What the task asks
Reproduce verbatim everything in the listing below from the line containing "The height and width of the screenshot is (190, 285)." down to the line containing "pyautogui.click(x=56, y=471)", including both of those lines. Leave the pictures out of your answer.

Excerpted records
══════

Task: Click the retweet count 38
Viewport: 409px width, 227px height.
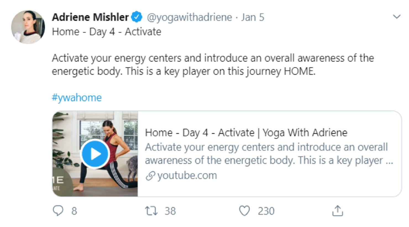Action: tap(170, 211)
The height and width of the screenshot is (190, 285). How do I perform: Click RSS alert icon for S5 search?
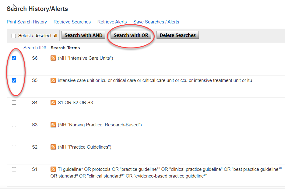(53, 80)
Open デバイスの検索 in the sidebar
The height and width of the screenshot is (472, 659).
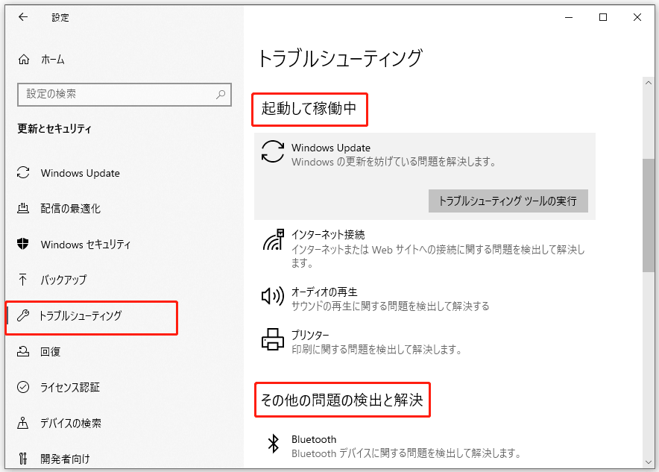70,424
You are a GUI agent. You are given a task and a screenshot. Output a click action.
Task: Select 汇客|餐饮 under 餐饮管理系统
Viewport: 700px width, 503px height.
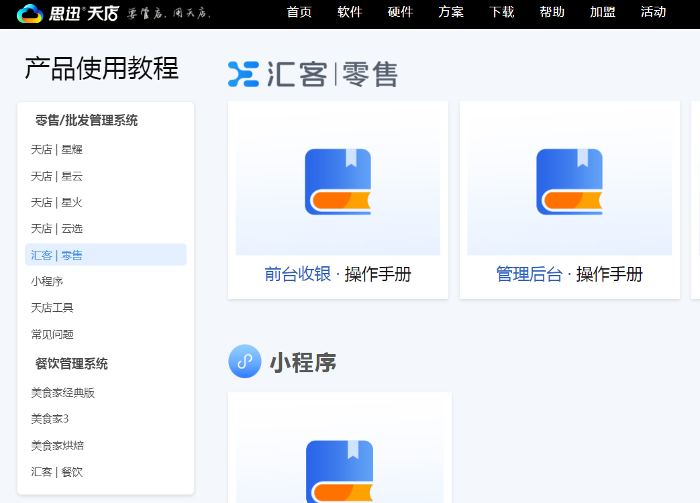pyautogui.click(x=56, y=471)
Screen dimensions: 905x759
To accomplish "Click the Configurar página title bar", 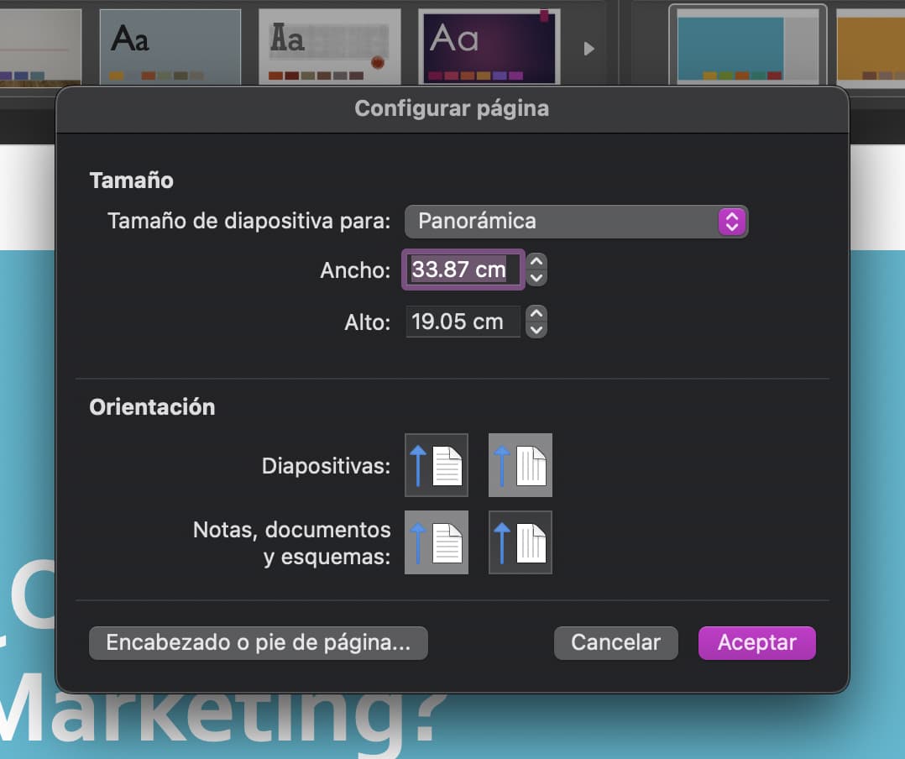I will click(452, 108).
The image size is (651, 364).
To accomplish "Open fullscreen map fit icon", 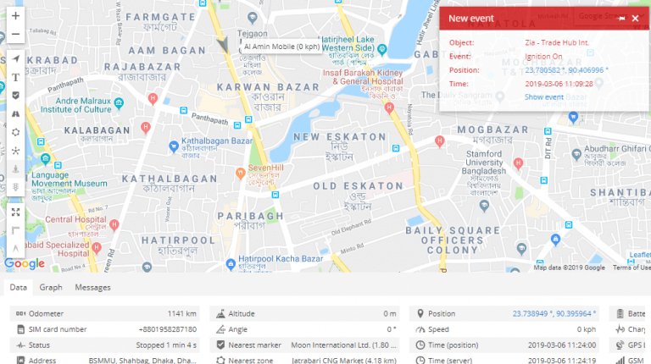I will (x=15, y=212).
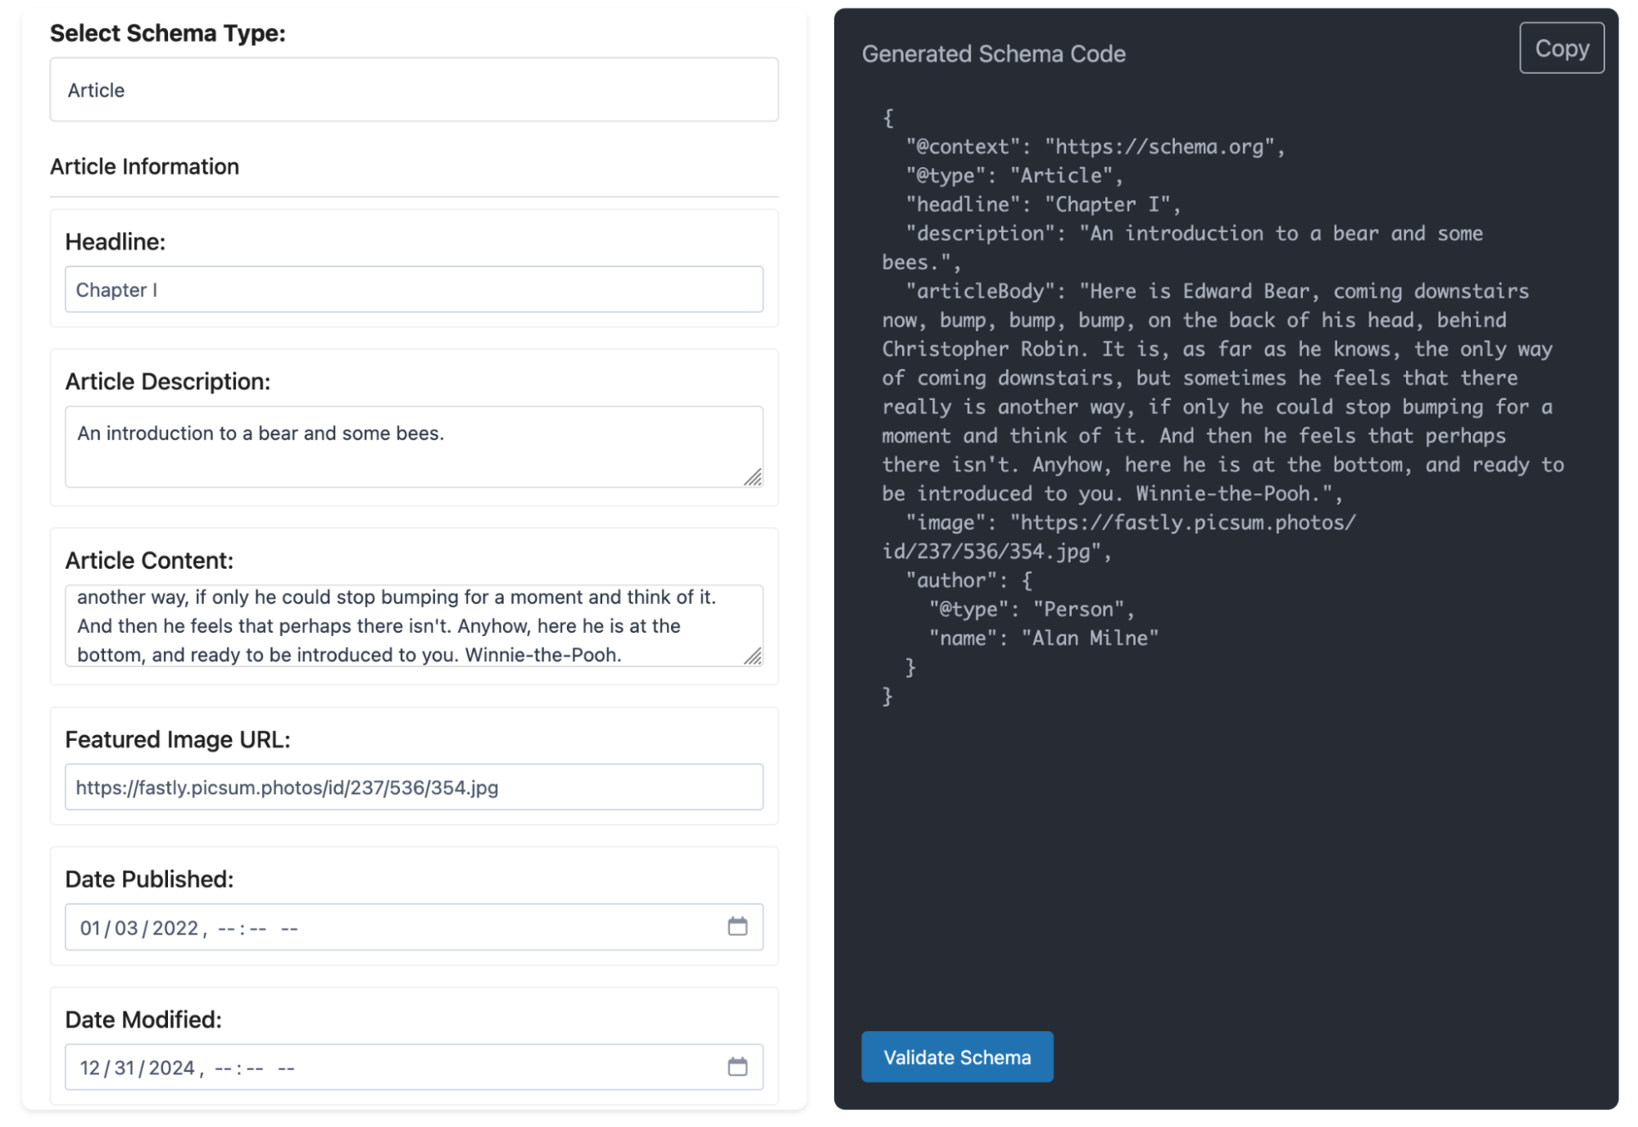The height and width of the screenshot is (1127, 1638).
Task: Click the year 2022 in Date Published
Action: pos(175,928)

══════

Complete response
The height and width of the screenshot is (190, 285). How do I perform: Click RSS alert icon for S5 search?
(53, 80)
Open デバイスの検索 in the sidebar
The height and width of the screenshot is (472, 659).
70,424
You are a GUI agent. You are given a task and a screenshot. Output a click action.
Task: Select 汇客|餐饮 under 餐饮管理系统
Viewport: 700px width, 503px height.
pyautogui.click(x=56, y=471)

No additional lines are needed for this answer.